The status quo is holding — albeit shakily — in Minnesota higher education. That's the upshot of decisions this week by the governing boards of the University of Minnesota and the Minnesota State Colleges and Universities to adopt the tuition increases they said would be necessary if the 2017 Legislature's appropriations fell below their requests — as, predictably, they did.

The tuition boosts are small and, after years of restraint, arguably overdue. At the U,  President Eric Kaler shaved his originally proposed 3 percent hike to 2 percent for resident undergraduate tuition at the Twin Cities campus, while boosting nonresident/non-reciprocity tuition an eye-popping 12.5 percent. Smaller increases are in store at the U's other campuses.

At Minnesota State, four-year universities will see a 3.9 percent increase, or $272 on average.
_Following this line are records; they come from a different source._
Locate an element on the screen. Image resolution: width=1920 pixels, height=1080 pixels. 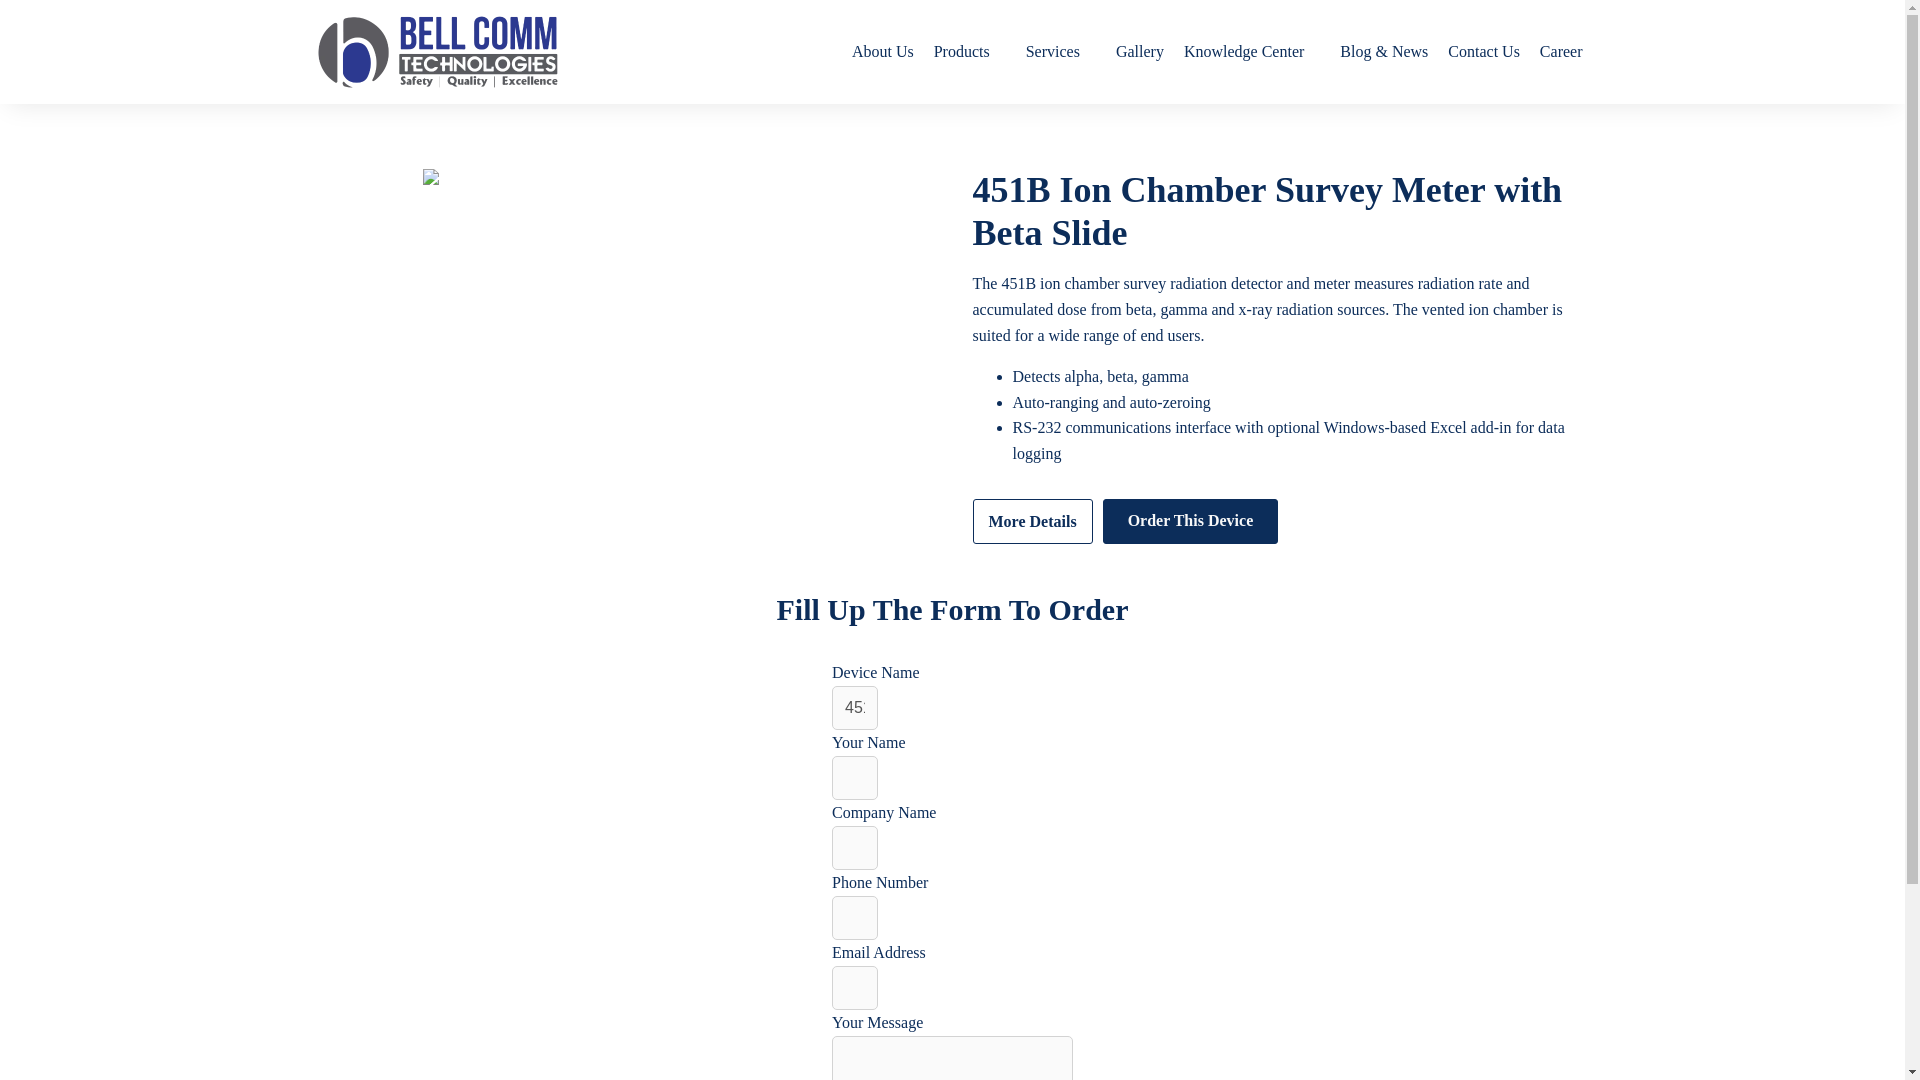
Career is located at coordinates (1562, 52).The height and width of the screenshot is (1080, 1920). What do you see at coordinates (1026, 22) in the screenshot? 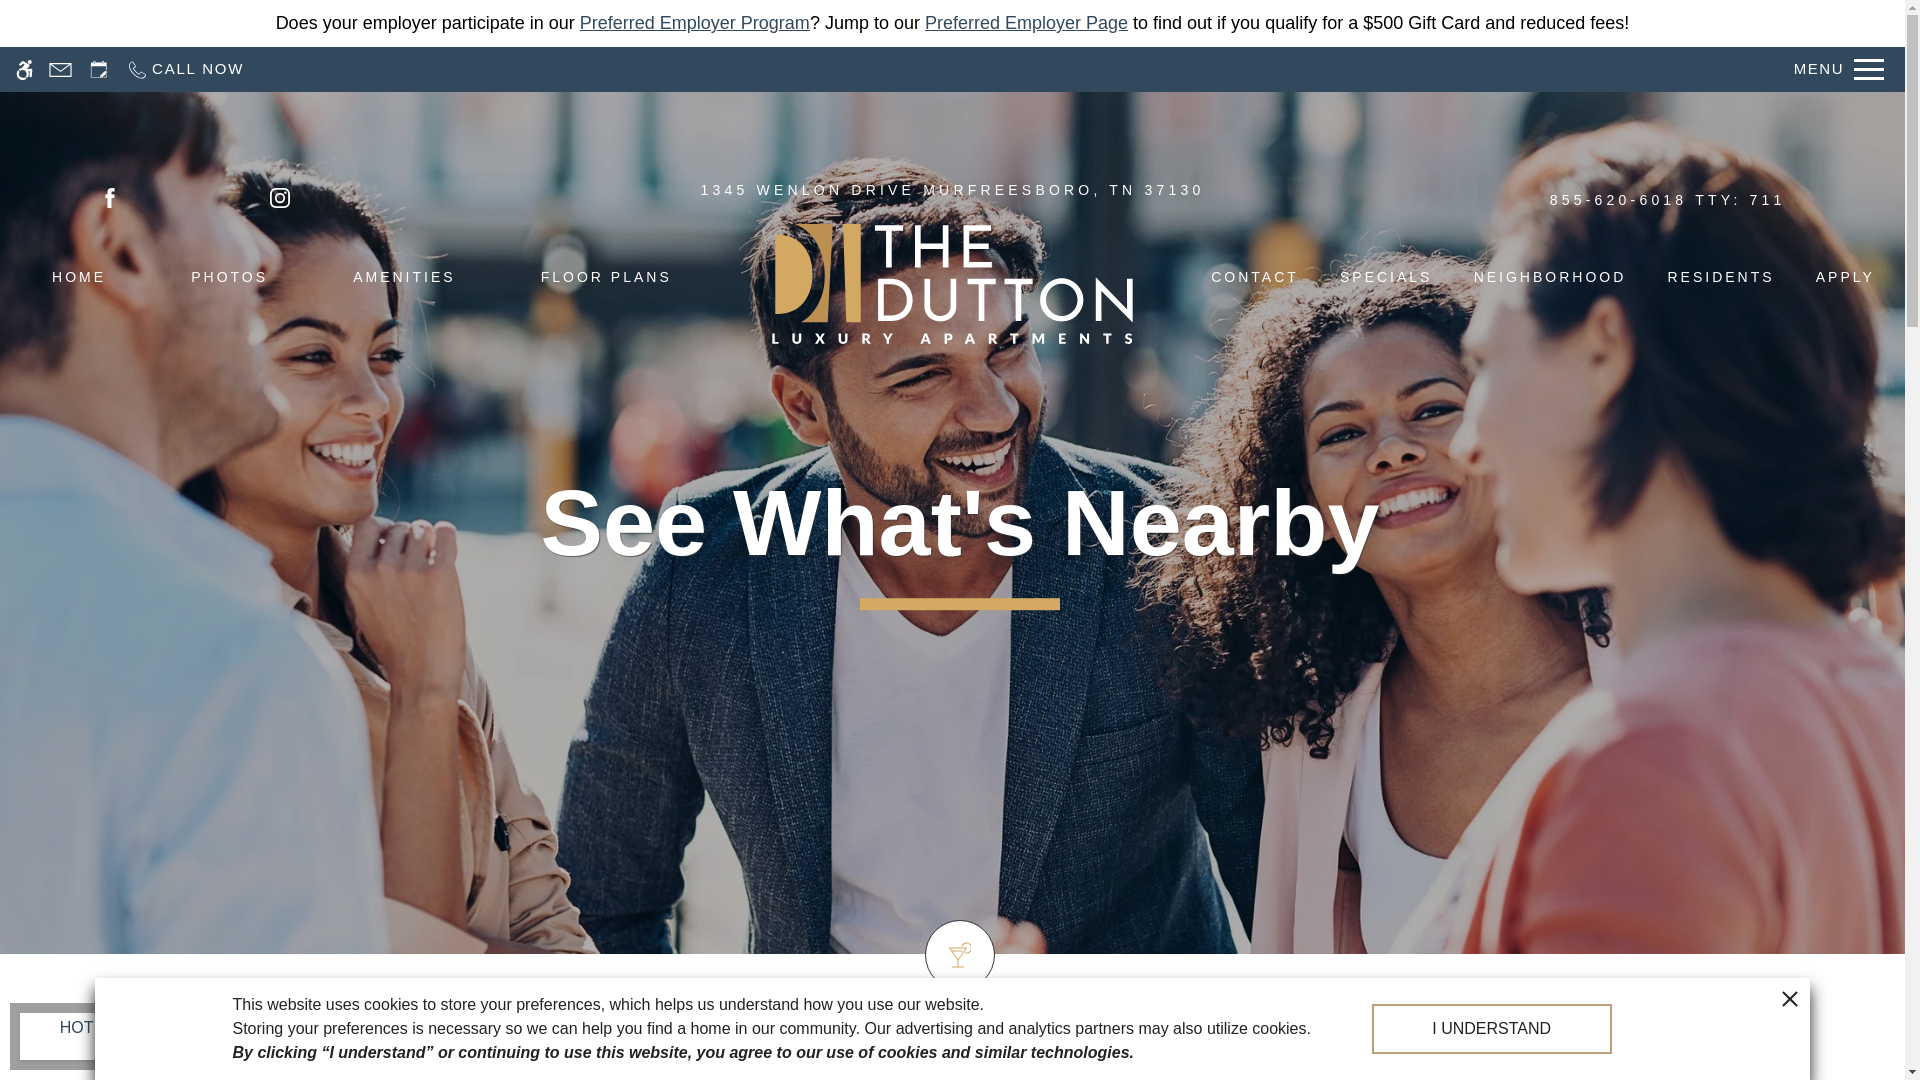
I see `Preferred Employer Page` at bounding box center [1026, 22].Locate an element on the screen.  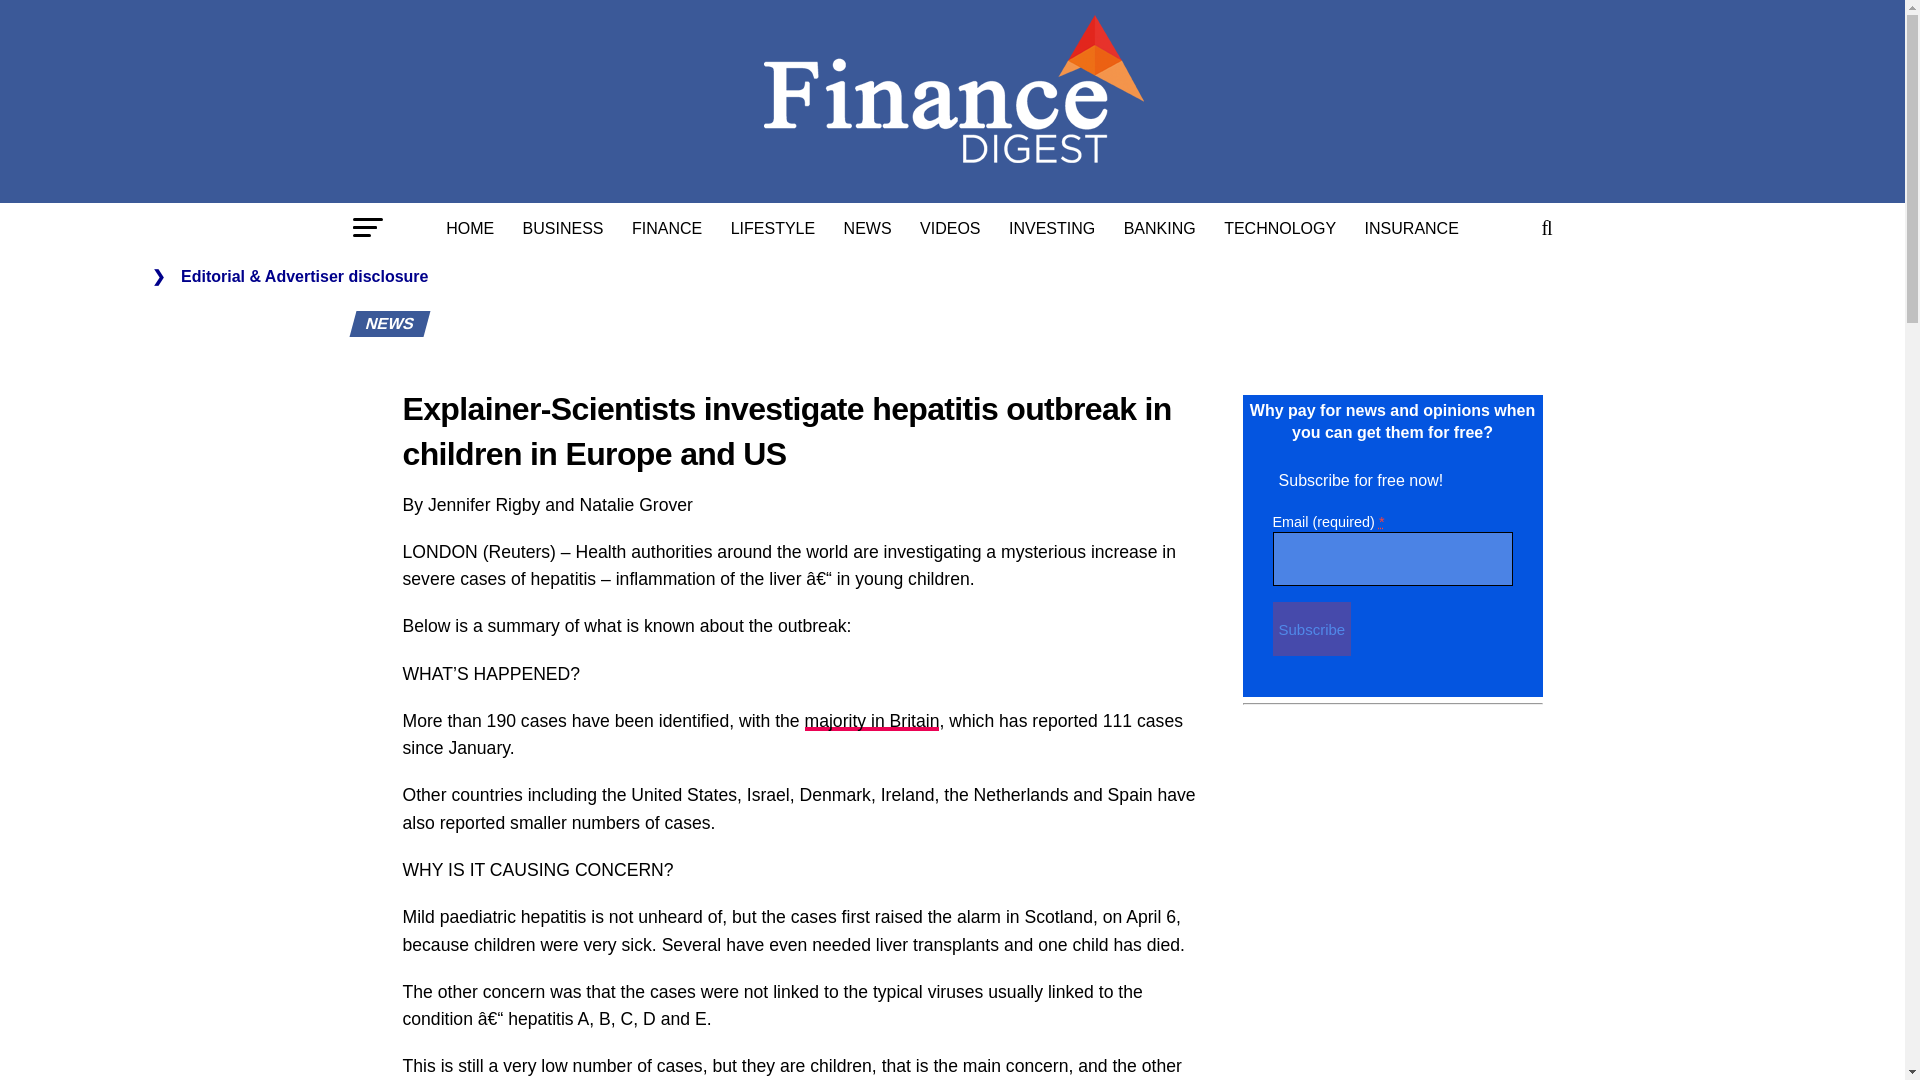
Banking is located at coordinates (1159, 228).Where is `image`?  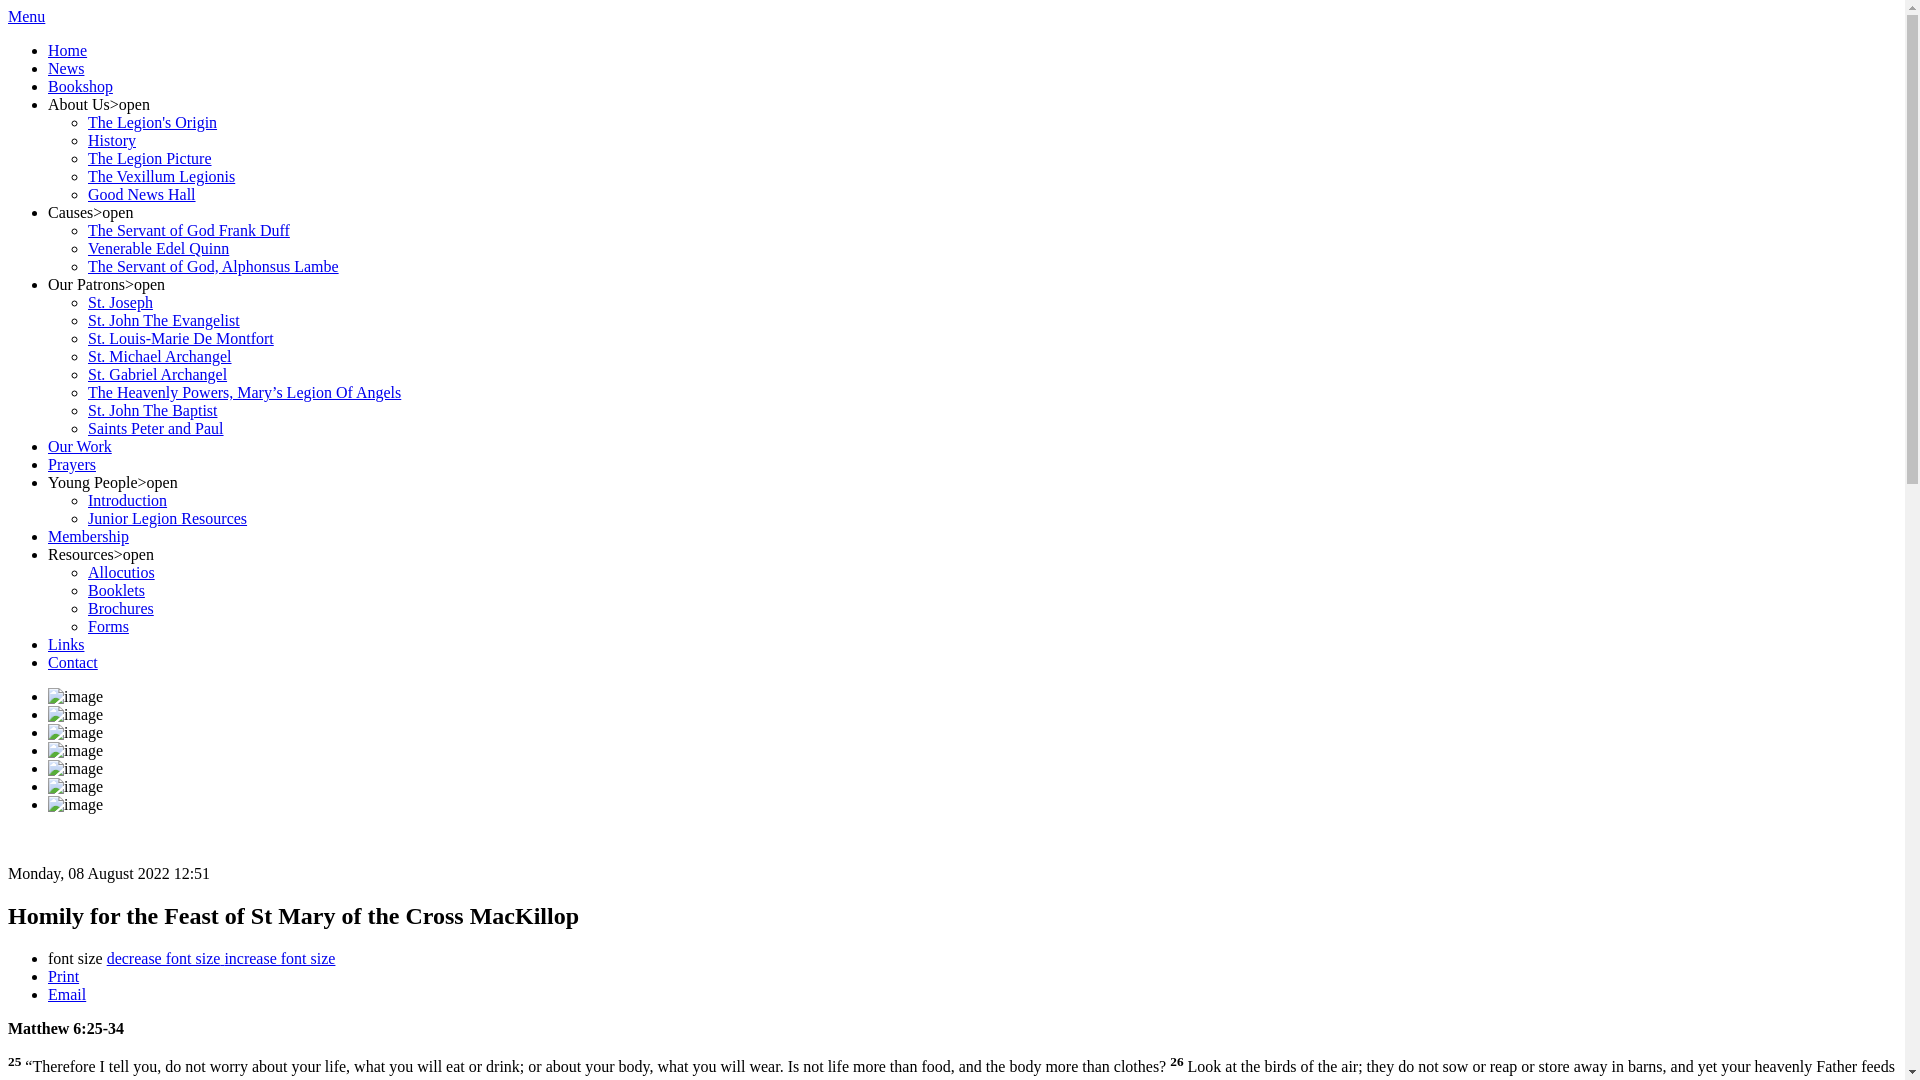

The tuition hike at the system's two-year colleges will be held to 1 percent, or $48, as dictated by the Legislature, which has imposed a systemwide tuition freeze for 2018-19.  (The Legislature has constitutional authority to make such demands of Minnesota State but not the U.)

Legislators were on notice that tuition increases would ensue if they didn't boost the state's biennial appropriation to the two systems by the requested $325 million. That awareness may explain why legislators put a goodly $36 million more into the State Grant Program, Minnesota's means-tested financial aid for resident public and private college students. That will soften the tuition consequences of a higher ed bill that met the systems' total request only halfway with $161 million in new spending — two thirds of it for Minnesota State, one third for the U.

That plus the tuition increases will be enough — almost — to sustain the status quo for the coming two years.

The problem is that the status quo isn't good enough. Not for a state whose prosperity is highly dependent on its educated workforce and whose demand for college-educated workers ranks high among the states. Not for a state where baby boomer retirements are depleting the ranks of educated workers. Not for a state whose rapidly growing racial minority population lags the majority population in educational attainment.

Not for a state whose middle-income families — those just beyond the reach of state and federal financial aid programs — are struggling to afford college. And whose young adults bear the fifth-largest debt load per capita in the country, $31,579 in 2015.

The talent shortage that's forecast looks to be unprecedented. To weather the demographic trough, the state needs more from its two public higher ed systems — more enrollment and degree completion, more adult retraining, more cost-efficient coordination internally and with K-12 schools, and more engagement with the whole population.

Minnesota's colleges should function as a magnet for talent from other states and nations. The U's big increase in nonresident tuition is not in keeping with that aim. Regents should monitor that increase's consequences and make adjustments if nonresident enrollment falls.

More than a two-year tuition cap, Minnesota needs a strategy to accelerate talent development for the next two decades. The Legislature's fixation on the two-year fiscal and political cycle makes it unlikely to produce such a strategy on its own. The systems' governing boards are similarly limited by their struggle each year to keep their systems in the black.

They need help from the visionary leaders of Minnesota's business, civic and academic communities, summoned by a governor who appreciates the need for a long-term response to the state's biggest challenges.

We recommend empaneling a gubernatorial commission on higher education. It should be charged with recommending a multiyear, sustained approach for increasing Minnesota's supply of well-educated talent, with a reporting deadline of September 2018, when the next gubernatorial campaign will be in high gear. Candidates who want to uphold Minnesota's mantle as the "Brainpower State" ought to welcome the direction such a commission could provide.